I want to know how you access your wisdom even when the crap of life comes raining down, before the highly contentious meeting at 3:00pm today, after your colleague just dissed you in front of your boss, when your friend didn’t include you in the invitation list. What works then?

Grinding anger doesn’t promote wisdom, nor does fear. Denying hurt or other feelings doesn’t either. Neither does self righteousness or victimhood. Yet, each of these can catalyze an opening , a reminder to dig deeper for wisdom. Use the fire to ferret out the wisdom that lies below.

Isn’t wisdom caring?  Yes, but, pleasing others, acting nice in intolerable situations, and being non-threatening don’t cut it either in bringing wisdom to the fore. So what does?
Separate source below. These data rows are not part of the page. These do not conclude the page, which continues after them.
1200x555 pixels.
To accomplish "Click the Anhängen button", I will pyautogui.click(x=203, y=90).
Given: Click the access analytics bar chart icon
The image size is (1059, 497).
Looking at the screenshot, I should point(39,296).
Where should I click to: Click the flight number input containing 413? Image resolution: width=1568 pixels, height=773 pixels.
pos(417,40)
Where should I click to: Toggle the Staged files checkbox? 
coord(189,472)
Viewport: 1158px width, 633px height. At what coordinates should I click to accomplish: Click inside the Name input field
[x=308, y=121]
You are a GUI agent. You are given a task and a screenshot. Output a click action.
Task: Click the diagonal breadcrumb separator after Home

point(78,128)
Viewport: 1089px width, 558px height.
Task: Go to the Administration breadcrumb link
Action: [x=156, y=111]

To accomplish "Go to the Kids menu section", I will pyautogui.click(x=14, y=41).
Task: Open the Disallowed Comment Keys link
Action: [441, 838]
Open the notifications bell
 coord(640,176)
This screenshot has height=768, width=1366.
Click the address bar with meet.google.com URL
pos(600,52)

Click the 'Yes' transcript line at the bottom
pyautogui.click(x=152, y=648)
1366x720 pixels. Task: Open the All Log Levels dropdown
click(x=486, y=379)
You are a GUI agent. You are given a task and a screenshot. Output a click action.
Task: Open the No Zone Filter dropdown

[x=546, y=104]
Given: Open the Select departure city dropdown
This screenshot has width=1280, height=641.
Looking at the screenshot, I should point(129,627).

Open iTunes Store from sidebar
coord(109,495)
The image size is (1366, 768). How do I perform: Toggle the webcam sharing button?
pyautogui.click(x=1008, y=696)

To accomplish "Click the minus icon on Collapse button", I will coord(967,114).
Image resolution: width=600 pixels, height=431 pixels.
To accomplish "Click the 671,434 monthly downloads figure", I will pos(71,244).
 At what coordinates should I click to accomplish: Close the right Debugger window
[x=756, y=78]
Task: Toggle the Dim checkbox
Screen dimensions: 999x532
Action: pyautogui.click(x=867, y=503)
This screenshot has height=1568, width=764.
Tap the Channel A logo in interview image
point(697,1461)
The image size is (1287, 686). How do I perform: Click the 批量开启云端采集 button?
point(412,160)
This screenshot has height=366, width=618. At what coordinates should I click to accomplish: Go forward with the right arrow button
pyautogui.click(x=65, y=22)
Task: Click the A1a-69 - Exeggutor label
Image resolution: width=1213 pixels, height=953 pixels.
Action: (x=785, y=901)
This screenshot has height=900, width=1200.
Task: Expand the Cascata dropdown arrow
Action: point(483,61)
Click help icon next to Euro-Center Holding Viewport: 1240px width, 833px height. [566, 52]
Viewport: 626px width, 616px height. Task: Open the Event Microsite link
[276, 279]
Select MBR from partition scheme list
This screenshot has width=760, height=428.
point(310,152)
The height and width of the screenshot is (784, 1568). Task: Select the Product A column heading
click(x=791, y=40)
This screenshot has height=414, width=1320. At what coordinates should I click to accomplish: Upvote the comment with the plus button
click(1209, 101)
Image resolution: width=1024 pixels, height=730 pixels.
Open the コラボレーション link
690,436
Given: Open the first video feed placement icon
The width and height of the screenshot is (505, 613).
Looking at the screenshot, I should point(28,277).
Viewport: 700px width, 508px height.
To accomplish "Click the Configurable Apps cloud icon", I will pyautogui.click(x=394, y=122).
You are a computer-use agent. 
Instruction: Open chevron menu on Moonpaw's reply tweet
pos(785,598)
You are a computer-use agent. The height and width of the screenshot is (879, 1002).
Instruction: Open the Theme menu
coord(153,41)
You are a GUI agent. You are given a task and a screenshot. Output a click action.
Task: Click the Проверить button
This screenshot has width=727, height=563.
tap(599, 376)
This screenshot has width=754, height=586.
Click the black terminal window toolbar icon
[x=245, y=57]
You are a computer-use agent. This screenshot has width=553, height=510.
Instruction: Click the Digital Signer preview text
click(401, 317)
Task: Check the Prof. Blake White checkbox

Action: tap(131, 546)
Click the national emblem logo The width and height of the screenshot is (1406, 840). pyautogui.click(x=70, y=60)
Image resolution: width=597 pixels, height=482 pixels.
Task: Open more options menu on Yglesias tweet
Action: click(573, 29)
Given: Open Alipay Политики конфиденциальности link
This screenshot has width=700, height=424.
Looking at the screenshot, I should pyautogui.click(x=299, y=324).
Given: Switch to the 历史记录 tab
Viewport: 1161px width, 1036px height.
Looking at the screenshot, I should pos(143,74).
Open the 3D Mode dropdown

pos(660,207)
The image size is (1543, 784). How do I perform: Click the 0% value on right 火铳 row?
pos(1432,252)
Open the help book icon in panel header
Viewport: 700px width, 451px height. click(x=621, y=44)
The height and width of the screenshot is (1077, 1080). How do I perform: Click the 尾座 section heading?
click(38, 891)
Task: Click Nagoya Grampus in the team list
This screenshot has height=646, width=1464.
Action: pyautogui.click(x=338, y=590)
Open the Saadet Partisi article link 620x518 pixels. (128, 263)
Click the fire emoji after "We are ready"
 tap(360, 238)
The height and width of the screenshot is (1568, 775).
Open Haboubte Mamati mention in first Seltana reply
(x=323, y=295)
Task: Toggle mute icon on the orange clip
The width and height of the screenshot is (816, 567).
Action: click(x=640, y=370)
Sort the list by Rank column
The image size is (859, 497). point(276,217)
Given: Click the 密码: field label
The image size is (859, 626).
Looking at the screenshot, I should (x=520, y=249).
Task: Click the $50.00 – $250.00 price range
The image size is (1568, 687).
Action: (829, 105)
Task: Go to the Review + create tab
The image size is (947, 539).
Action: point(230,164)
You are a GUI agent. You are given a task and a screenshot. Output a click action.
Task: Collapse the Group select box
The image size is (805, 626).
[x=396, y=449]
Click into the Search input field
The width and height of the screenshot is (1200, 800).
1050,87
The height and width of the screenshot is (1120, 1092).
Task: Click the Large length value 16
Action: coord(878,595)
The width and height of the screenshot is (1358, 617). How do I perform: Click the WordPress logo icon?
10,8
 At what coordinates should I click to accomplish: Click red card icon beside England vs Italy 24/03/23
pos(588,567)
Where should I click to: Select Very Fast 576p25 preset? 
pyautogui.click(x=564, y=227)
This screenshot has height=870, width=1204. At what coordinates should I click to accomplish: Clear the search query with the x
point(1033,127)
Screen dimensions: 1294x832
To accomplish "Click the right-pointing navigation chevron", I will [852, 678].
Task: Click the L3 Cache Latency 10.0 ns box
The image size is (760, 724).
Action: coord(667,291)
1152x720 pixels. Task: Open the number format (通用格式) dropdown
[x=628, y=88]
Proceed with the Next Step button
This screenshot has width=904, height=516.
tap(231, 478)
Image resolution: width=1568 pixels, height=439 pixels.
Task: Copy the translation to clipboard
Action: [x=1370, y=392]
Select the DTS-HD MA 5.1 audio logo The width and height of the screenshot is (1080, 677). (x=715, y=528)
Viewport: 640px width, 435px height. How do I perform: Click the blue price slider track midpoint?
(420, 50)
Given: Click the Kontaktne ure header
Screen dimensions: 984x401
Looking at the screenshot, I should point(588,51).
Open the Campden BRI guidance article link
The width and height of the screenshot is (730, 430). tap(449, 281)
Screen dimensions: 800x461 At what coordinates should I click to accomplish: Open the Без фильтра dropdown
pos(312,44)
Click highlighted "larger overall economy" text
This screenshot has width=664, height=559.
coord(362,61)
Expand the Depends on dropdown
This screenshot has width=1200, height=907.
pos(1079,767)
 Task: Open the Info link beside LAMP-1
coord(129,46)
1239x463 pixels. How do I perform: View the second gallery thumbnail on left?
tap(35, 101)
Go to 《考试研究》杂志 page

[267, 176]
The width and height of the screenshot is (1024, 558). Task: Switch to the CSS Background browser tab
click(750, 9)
Presence. We can all tap into the same multidimensional wisdom, the wisdom of our body, the wisdom of our mind, the wisdom of intuition, the wisdom of our senses when we are present, in this moment, in the here and now.

Wisdom is not something we can grasp and hold onto. It is pure Knowing, seeing things exactly as they are. It’s not a memory of something or our hope about what it might be. It is what is so and how it is so – right now. In this moment. Changing in the next moment. What is. Now.

Before speaking in the contentious meeting Martha clasps her hands together under the table to give herself a reminder to breathe into her WiseCore. Susan recalls unwise decisions in the past and visualizes expanding her feminine wisdom to include more possibilities than her momentary reaction can generate. Jeremy finds a clear quiet well inside and lets a new solution arise.

What works when you are ready to do or say something that might ultimately be unwise? What stops your flash of reaction and expands your possibilities of responses? What shifts your hurt? How do you become a wise leader, every day, even when the crap of life comes raining down?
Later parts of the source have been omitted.